[Text and element-pointing records]
_ _ _ _ _ _ _

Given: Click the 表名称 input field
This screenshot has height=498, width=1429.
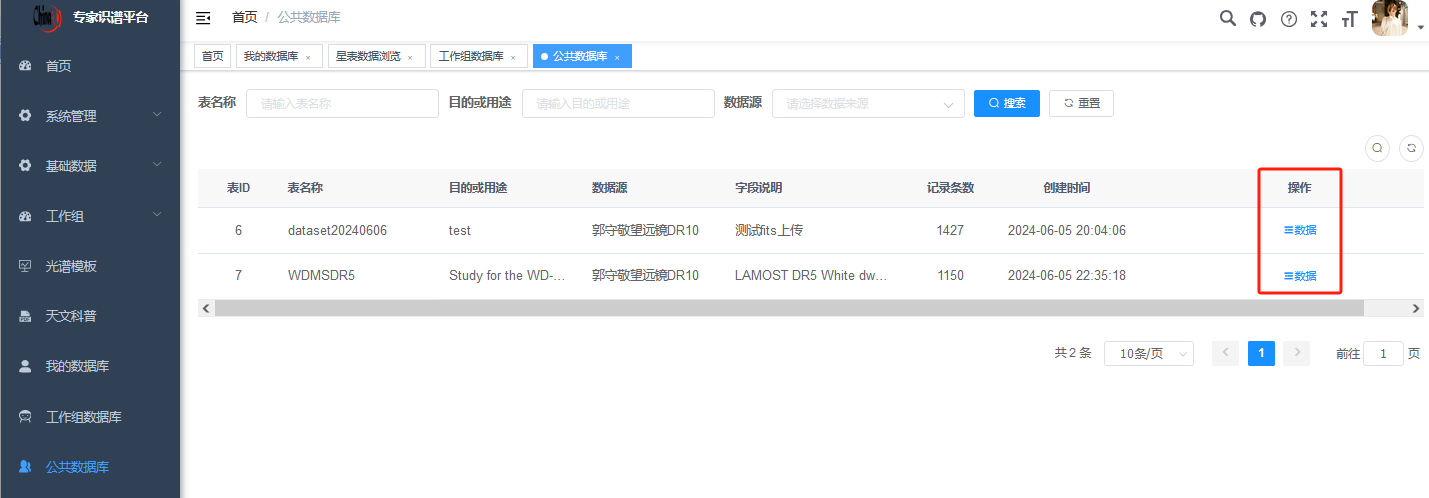Looking at the screenshot, I should (342, 104).
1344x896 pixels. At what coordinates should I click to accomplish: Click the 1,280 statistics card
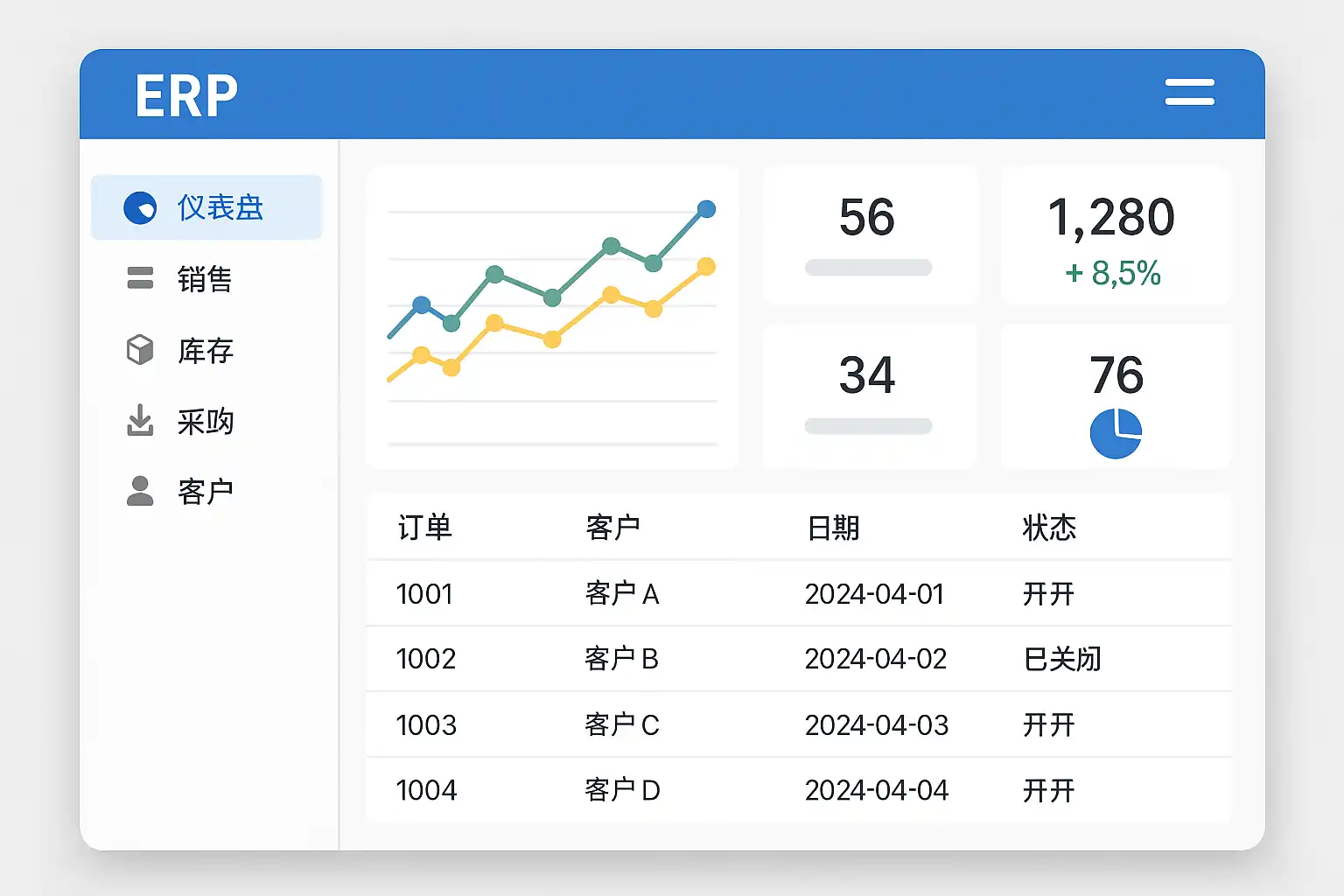click(x=1116, y=234)
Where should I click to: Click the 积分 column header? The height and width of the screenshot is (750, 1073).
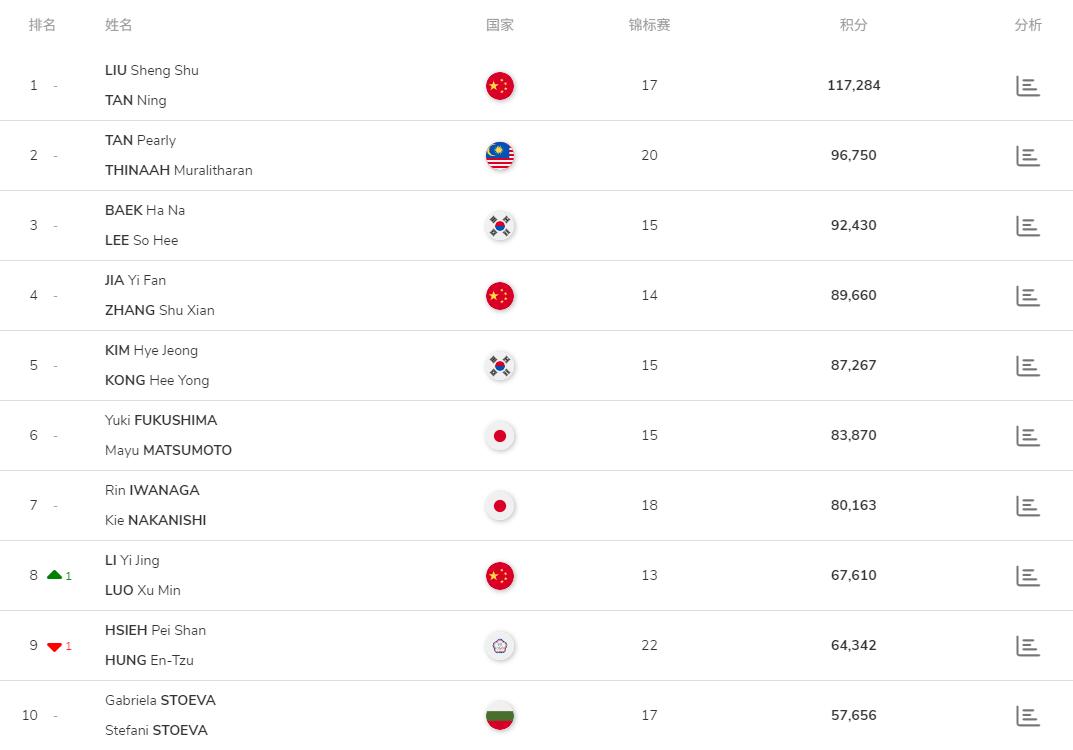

_ _ _ _ _ _ _

*INSTRUCTIONS FOR THE TASK*. Replace "coordinates" with "screen coordinates" throughout the material and reproduce all of it with nothing else changed, leaving out the pictures.

*OUTPUT*.
Given: Click the 表名称 input field
This screenshot has height=498, width=1429.
Looking at the screenshot, I should (342, 104).
1344x896 pixels. At what screen coordinates should I click to accomplish: Click the 1,280 statistics card
click(x=1116, y=234)
Where should I click to: Click the 积分 column header? The height and width of the screenshot is (750, 1073).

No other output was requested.